Right now, “people just need to feel good,” says New York designer Joy Moyler, who recently worked on a home in Cape Cod firmly devoted to “no screaming palettes,” as she put it. Blue and white would have been too predictable by the ocean, so she selected a sea of serene greens in tactile fabrics like velvet and linen to reflect surrounding gardens. These days, her clients want “a nurturing environment, like their grandma’s house,” Moyler says. “Sitting at the kitchen table, eating warm, comforting foods and that feeling of apple pie cooling on the kitchen counter by the window screen. They want an eternal feeling of spring and summer.”
What people are longing for now, says Virginia Tupker, is delightful decor that “evokes an emotional response—and the strongest one would be happiness.” Tupker is currently working on a project in Glen Cove, New York, awash in Colefax & Fowler prints here, Swedish rugs there. “For me, if something’s pretty, it just makes me happy,” she says. Designer Beth Diana Smith recently revamped her primary bedroom in Irvington, New Jersey, to be as beautiful as possible, adding picture frame molding, soothing monochromatic greens, tassels, and an art piece by Kabriah Asha with gold-leaf butterflies. “I wanted my bedroom to feel like more of a feminine space,” she says. “I wanted to bring in a lot of shapes. A lot of movement.”
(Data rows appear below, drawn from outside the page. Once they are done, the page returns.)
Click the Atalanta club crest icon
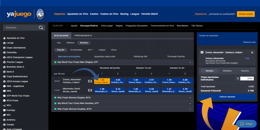The image size is (260, 130). (x=40, y=14)
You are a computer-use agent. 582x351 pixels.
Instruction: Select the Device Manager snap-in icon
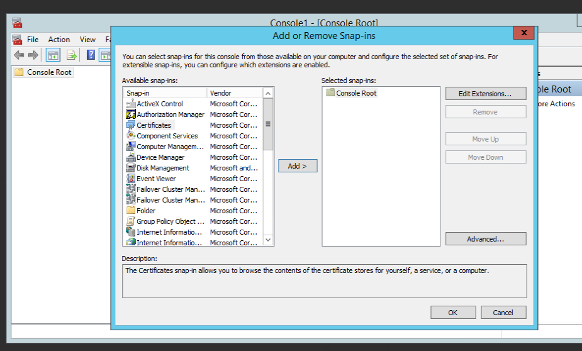point(131,157)
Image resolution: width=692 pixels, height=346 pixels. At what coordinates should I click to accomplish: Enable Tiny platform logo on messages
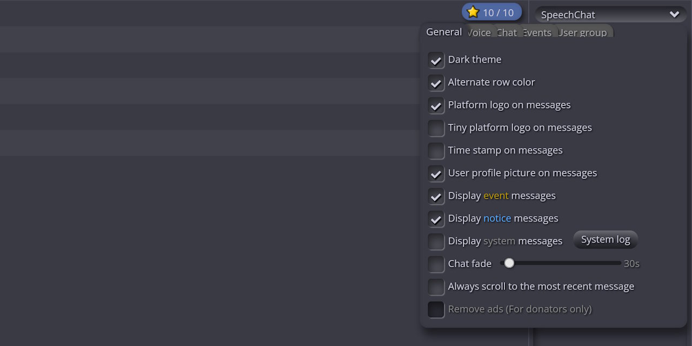click(436, 128)
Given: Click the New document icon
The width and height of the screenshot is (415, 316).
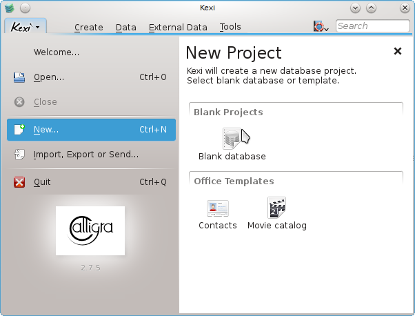Looking at the screenshot, I should click(19, 129).
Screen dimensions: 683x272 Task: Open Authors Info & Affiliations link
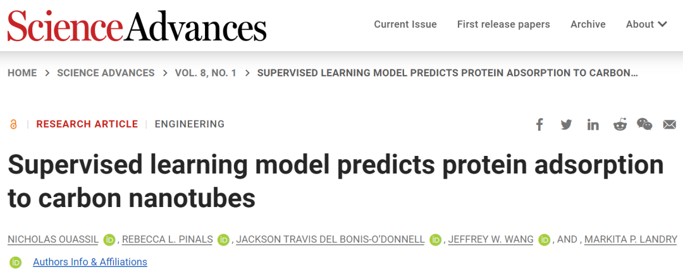(90, 262)
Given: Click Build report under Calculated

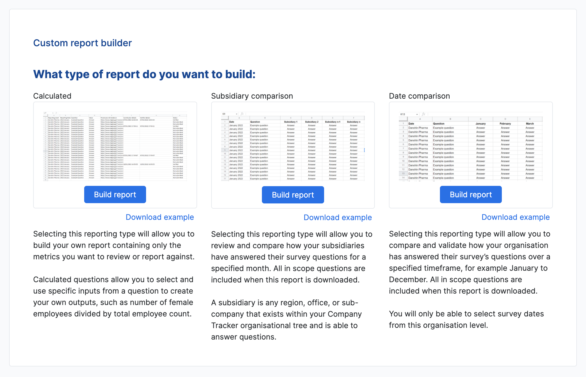Looking at the screenshot, I should click(115, 195).
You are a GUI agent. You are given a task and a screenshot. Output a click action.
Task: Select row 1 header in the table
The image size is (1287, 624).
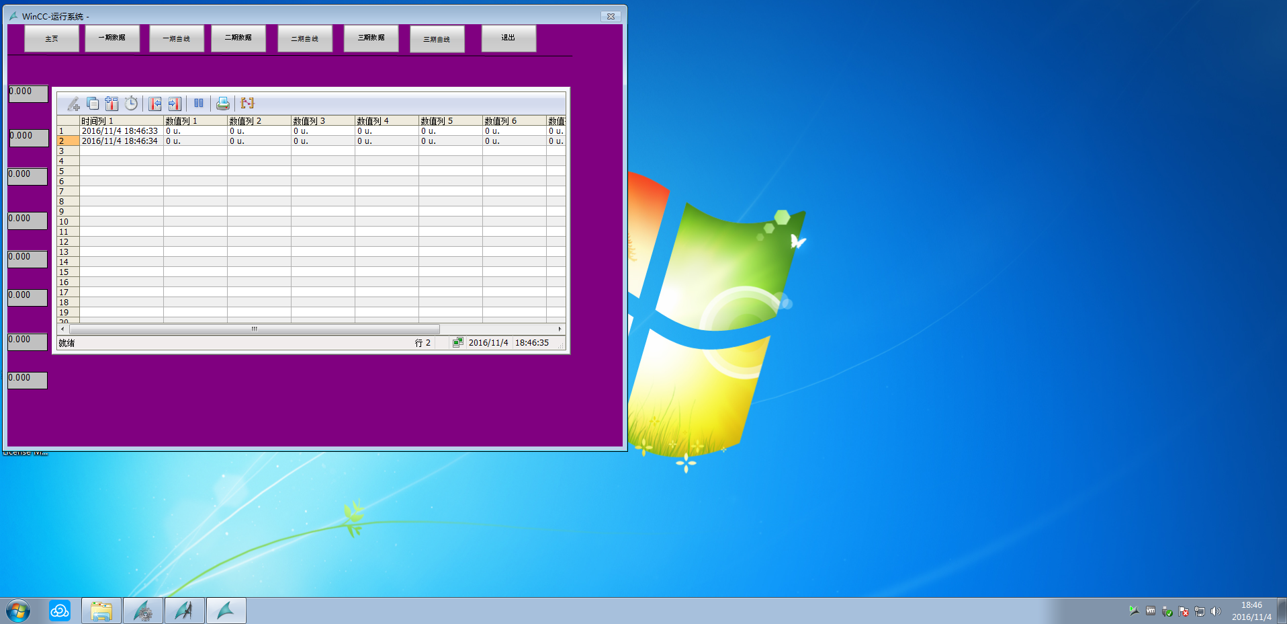coord(68,131)
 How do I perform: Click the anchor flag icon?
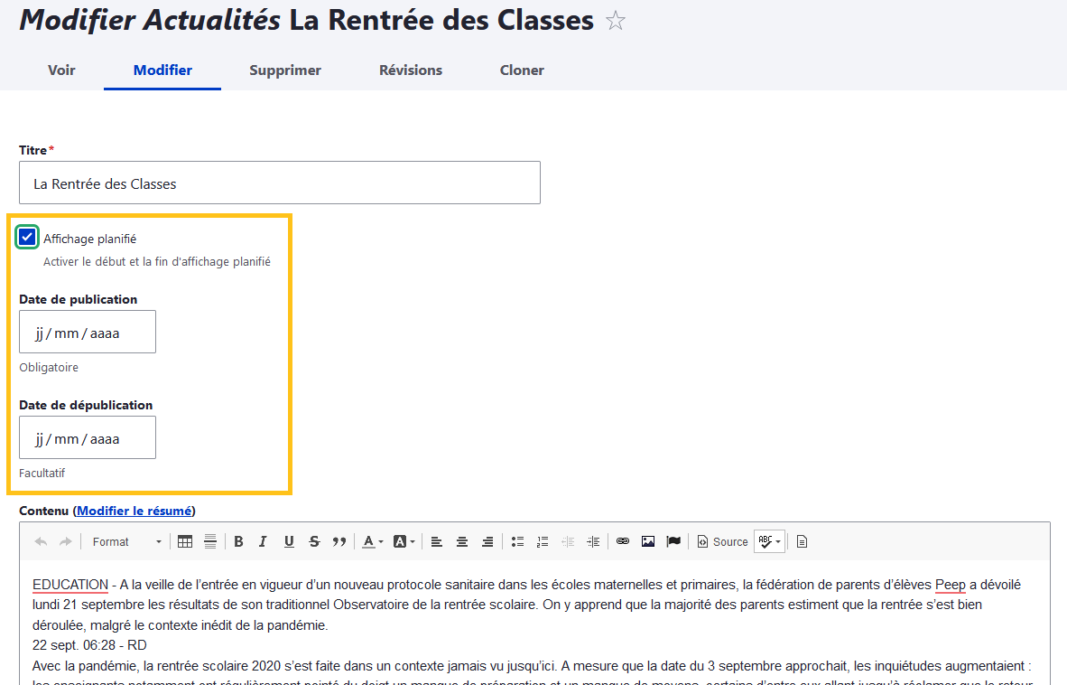pyautogui.click(x=673, y=541)
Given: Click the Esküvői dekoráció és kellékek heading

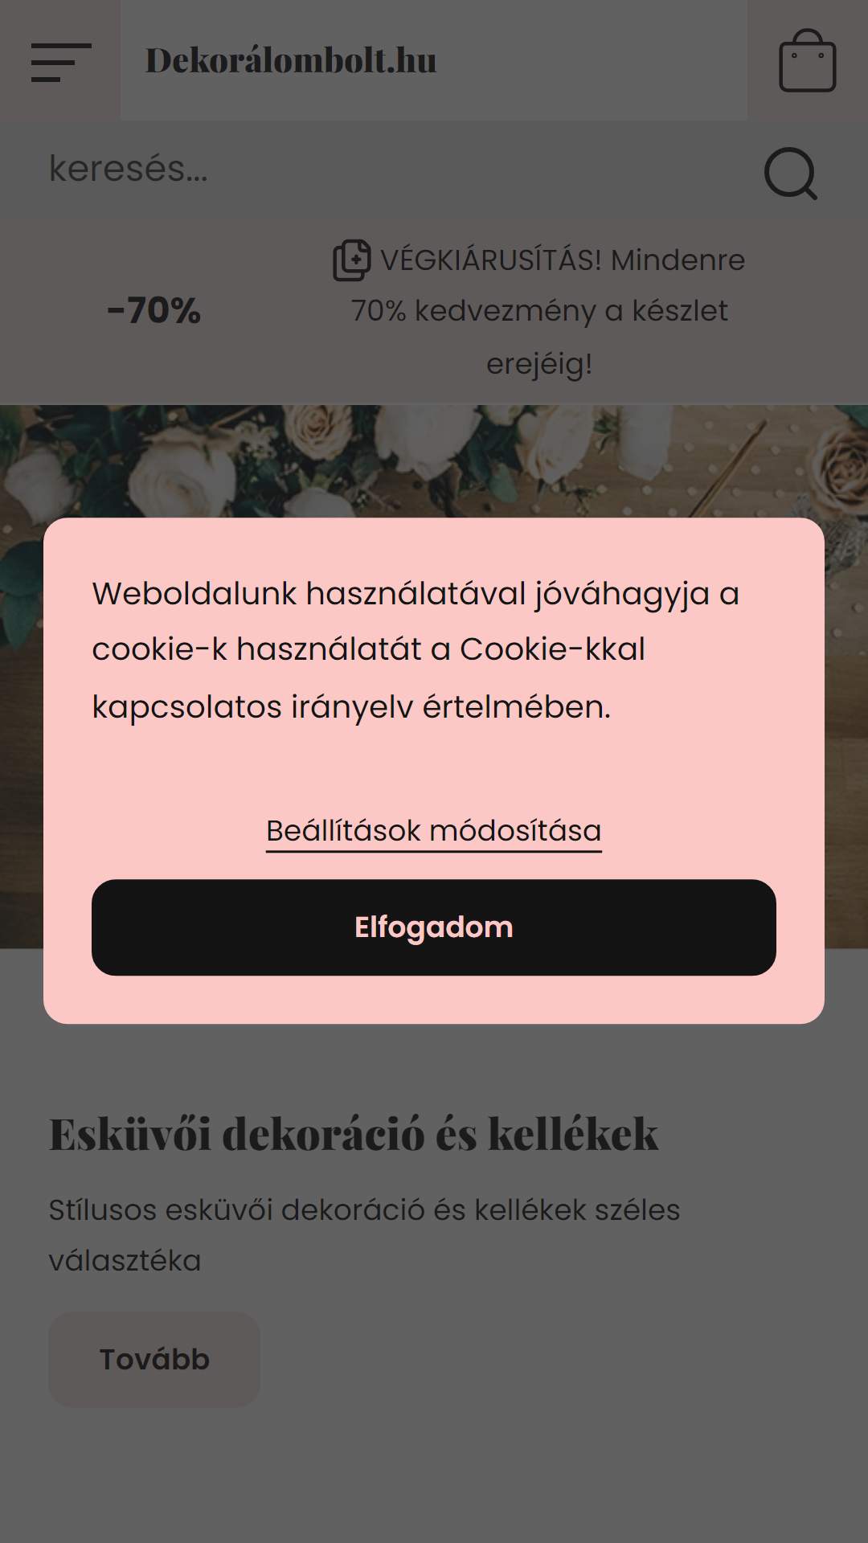Looking at the screenshot, I should (x=354, y=1134).
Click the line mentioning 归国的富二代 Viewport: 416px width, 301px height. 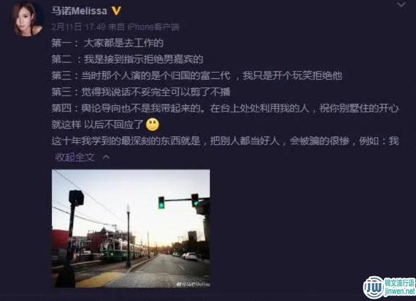[x=197, y=76]
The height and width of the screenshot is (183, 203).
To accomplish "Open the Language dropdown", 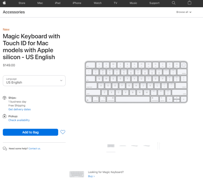I will (34, 81).
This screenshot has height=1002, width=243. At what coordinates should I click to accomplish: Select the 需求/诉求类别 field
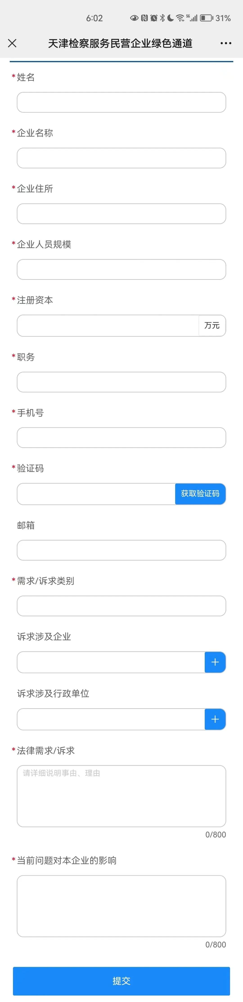(121, 606)
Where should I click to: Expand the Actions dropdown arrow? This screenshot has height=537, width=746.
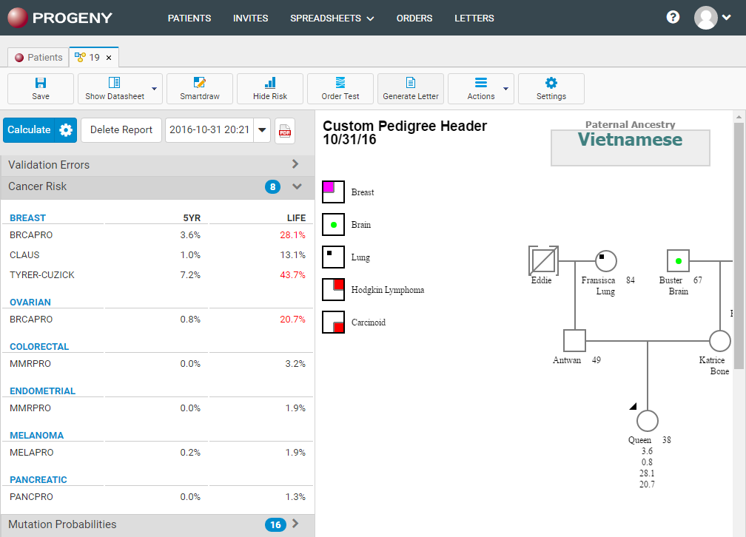pyautogui.click(x=505, y=89)
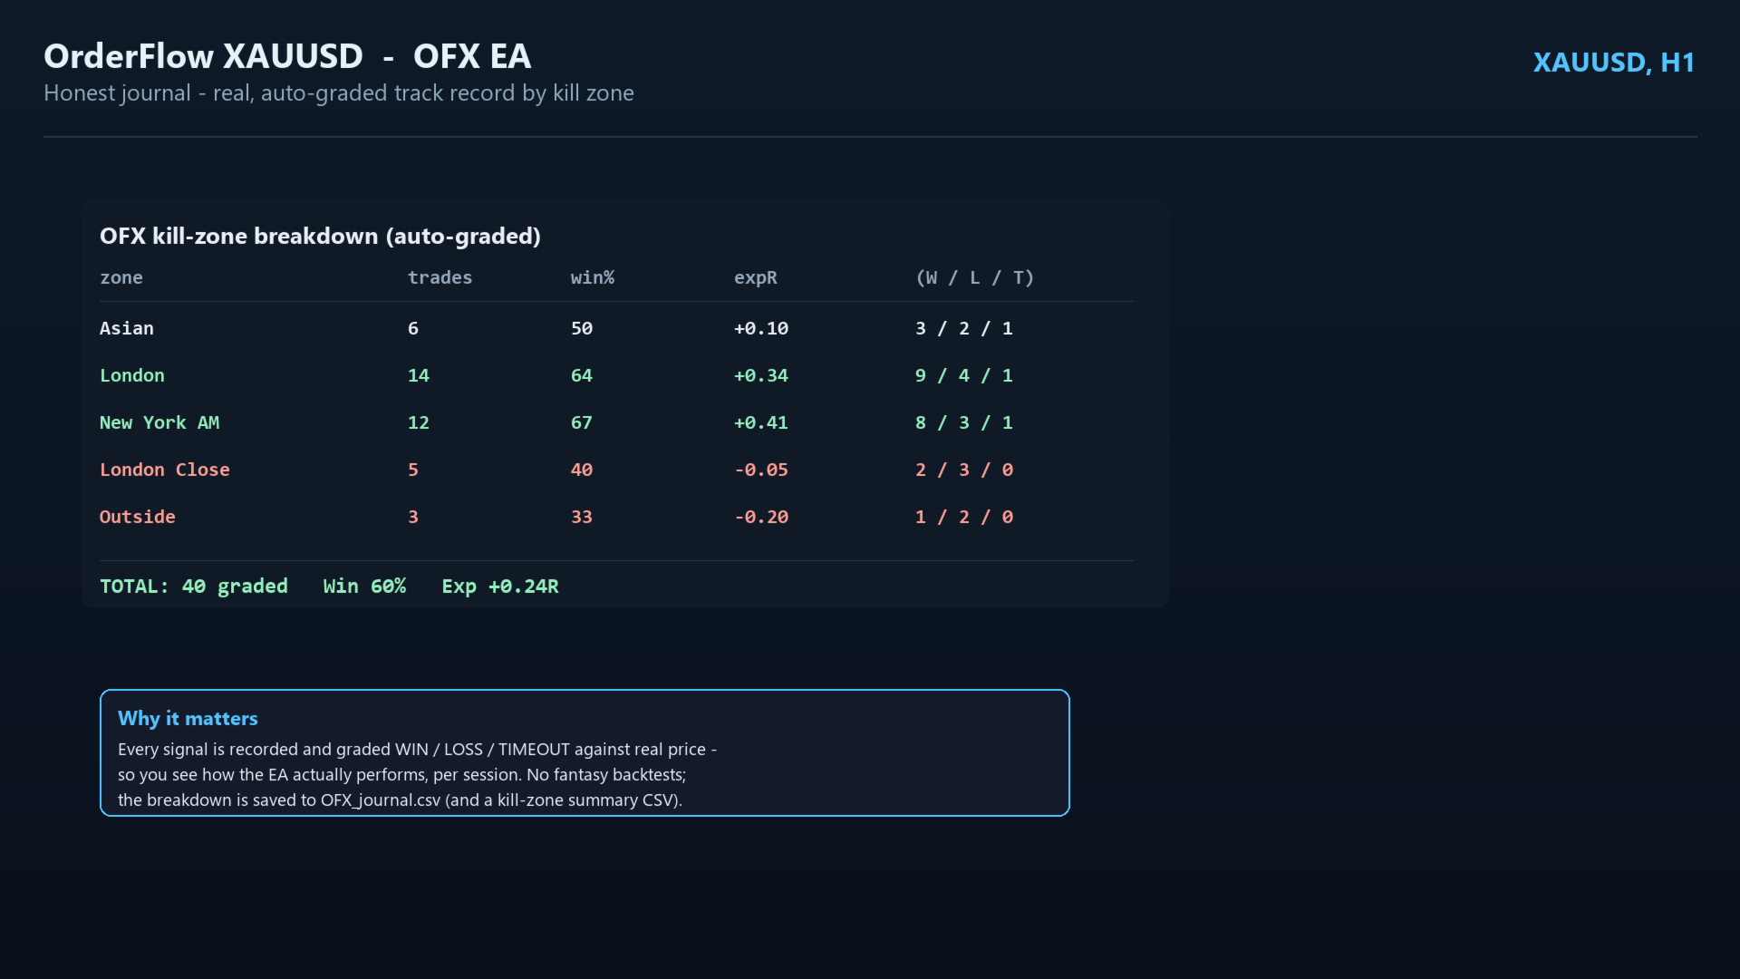
Task: Click the expR column header
Action: click(756, 277)
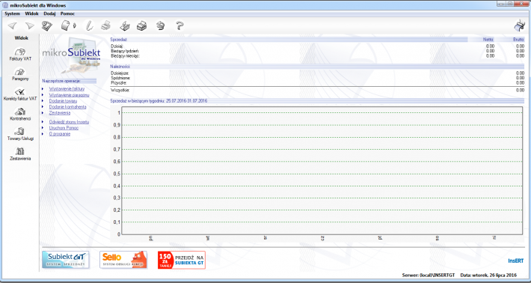Open the Kontrahenci module icon

pyautogui.click(x=20, y=115)

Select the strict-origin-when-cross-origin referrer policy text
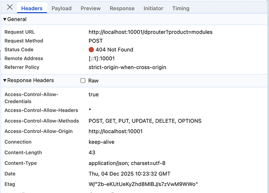click(x=127, y=67)

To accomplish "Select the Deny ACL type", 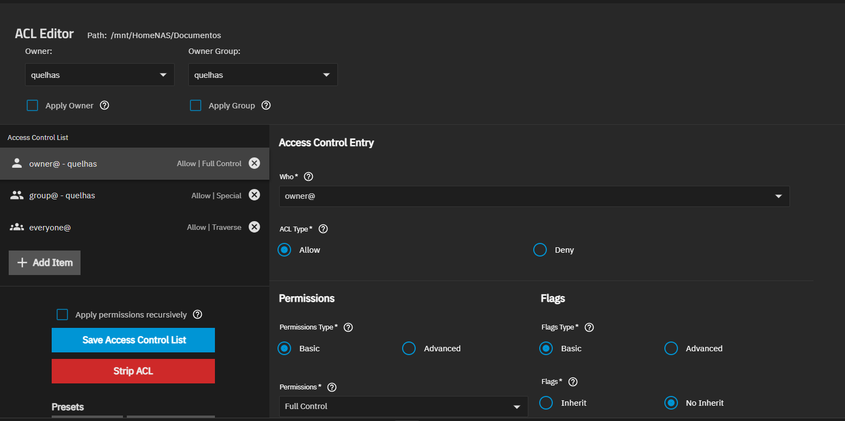I will click(540, 250).
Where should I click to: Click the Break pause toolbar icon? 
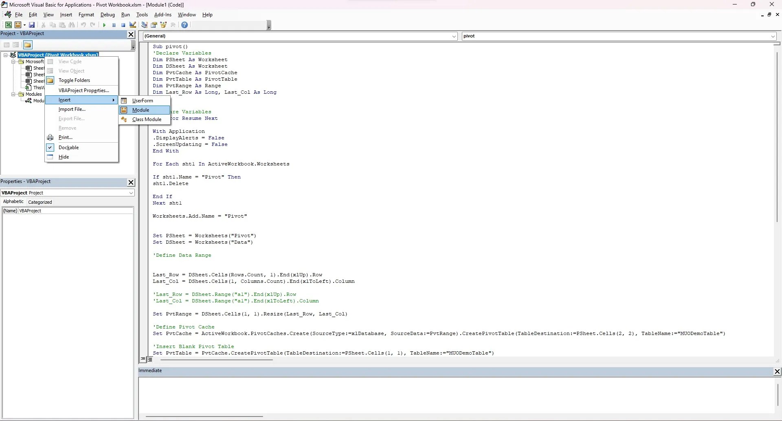pos(114,25)
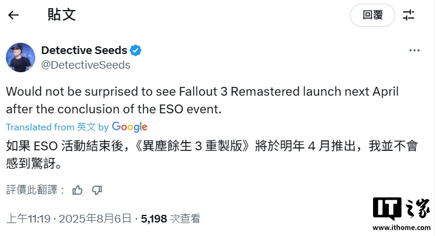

Indeed, shapeliness is key. “For so long we were dominated by very masculine interiors,” Martin says. She points to mainstream retailers where “everything was beige and black and metal and oversized. This is sort of almost a rebellion against that and a take-back of femininity…. I think that comes from a place of nurture.” Think of Stephanie Summerson Hall’s beloved line of colorful stemware, Estelle Colored Glass, which comes in hues from coral peach pink to mint green. Or Caitlin Wilson’s array of timelessly feminine furniture and accessories, including everything from scalloped four-poster beds to striped silk throw pillows with bows adorning each corner. Wilson is such a champion of embracing all things pretty that her first book, arriving next spring, is entitled Return to Pretty: Giving New Life to Traditional Style. No surprise: It’s gobsmackingly gorgeous. Schumacher’s content director Emma Bazilian and art director Stephanie Diaz also have a delicious new book on the topic out this spring: Charm School: The Schumacher Guide to Traditional Decorating for Today.